With 55,000 article views and 4,000 article downloads to date — as well as media mentions in the BBC and other major outlets — it’s clear the topic has widespread relevance and interest.

Dr Hatice Gunes explains why she and fellow computer scientists Dr Ginevra Castellano and Prof Bilge Mutlu launched this Research Topic, some of its outcomes, and what winning the 2018 Frontiers Spotlight Award would mean for this emerging and exciting field.

Why was this Research Topic created?

"Social robots have enormous potential for public good — and are poised to transform business, society and the global economy in ways that are difficult to imagine,” says Gunes.

“It’s important they have the right skills to provide both physical and social support to human users, and to sustain productive long-term relationships with us in a variety of settings.”

However, she admits the capabilities of current social robots are quite limited. There's also a major gap between public perception of robot capabilities and their actual capabilities.

“Robots are already starting to take on social roles in homes, workplaces, and public spaces — but the public, largely misguided by sci-fi movies, has skewed opinions and unrealistic expectations of humanoid robots."

Designing robots with socio-emotional skills is a challenging research area still in its infancy.

"Our aim was to bring together the latest works and developments from across a range of research groups and disciplines working in relevant fields and foster further interactions and collaborations," says Gunes. "My previous experience is that launching a research article collection on a specific theme is the best way of doing this." 

What type of research is included?

Affective and Social Signals for HRI narrows the gap between sci-fi and reality in human-robot interaction.

The look, skills, personality and assessment of future social robots are imagined at a new level of detail in experiments and observations on nonverbal behaviors — cues like interpersonal distance, posture, gestures, gaze, vocal outbursts and silences — which are critical in human interactions.

“Truly intelligent social robots need to be able to interpret and express these nonverbal cues to participate in high-level phenomena like first-impression formation, social roles, interpersonal relationships, mood, emotions and personality.”

What are some outcomes of this Research Topic?

Human-robot interaction is developing at the intersection of many disciplines. Promoting and facilitating this interdisciplinary collaboration is another key contribution of the Research Topic towards the goal of socially intelligent robots.

“Our foremost achievement in launching this Frontiers Research Topic is to foster further interactions and collaborations between the fields of psychology, nonverbal behavior, computer vision, social signal processing, affective computing, and HRI.”

Gunes sees another key success in the huge audience reached by the Research Topic.

“We believe that this contributes to creating a realistic public view regarding the capabilities and limitations of social robots.

“It is also expected to help with technology adoption, for instance, the use and acceptance of social robots as new personal products for the public good.”

The research collection has generated a number of interesting findings.

“We usually imagine the ideal robot to have flawless capabilities for perception, reasoning and action.

“However, the article ‘To Err Is Robot’ by Mirning et al. showed surprising results — people liked a faulty robot significantly better than one that interacted flawlessly.
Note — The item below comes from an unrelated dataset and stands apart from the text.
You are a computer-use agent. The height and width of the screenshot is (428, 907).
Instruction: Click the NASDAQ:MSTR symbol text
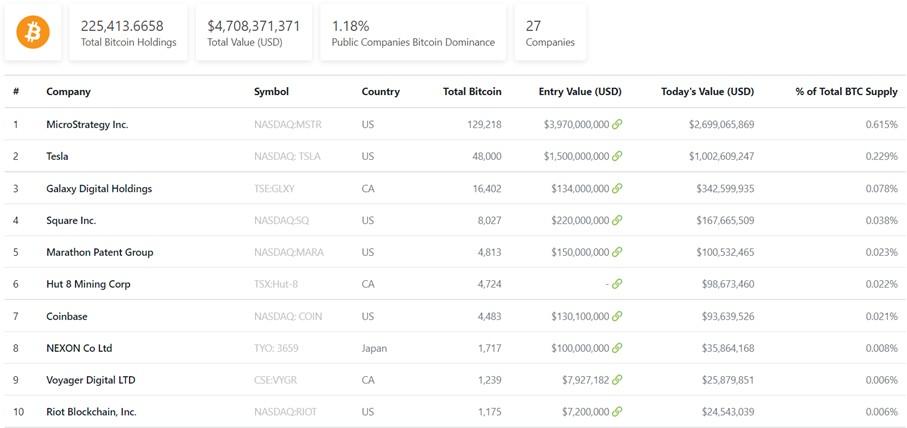287,124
“This and other findings will help improve the capabilities of the humanoid robots — and also the acceptance of social robotics and autonomous systems as new personal products.”

Why should this Research Topic win the 2018 Spotlight Award?

The impact of these findings is already being seen, with extensive readership and several citations.

“The most immediate application of this Research Topic is in telepresence robotics, and guiding future HRI research,” explains Gunes.

But winning the 2018 Frontiers Spotlight Award — with a prize of US $100,000 to fund a conference on the topic — would enable these achievements to be pushed to new levels, she argues.

“Ultimately social robots are a disruptive technology. In the near future, they are expected to become as indispensable as mobile phones in today’s society.

“Even in the short-to-medium term, this line of research could see industry-transforming application in food, retail and entertainment, as well as healthcare and education.

“A conference on this Research Topic would provide the visibility needed to bring together the most prominent research groups and industry partners working in the relevant multidisciplinary areas.

“This visibility would also encourage further investment, recognition and dissemination of important findings, and recruitment of new talent – enabling the creation of an ecosystem of ambitious students, researchers and industrialists who will ensure the future growth of social robotics.”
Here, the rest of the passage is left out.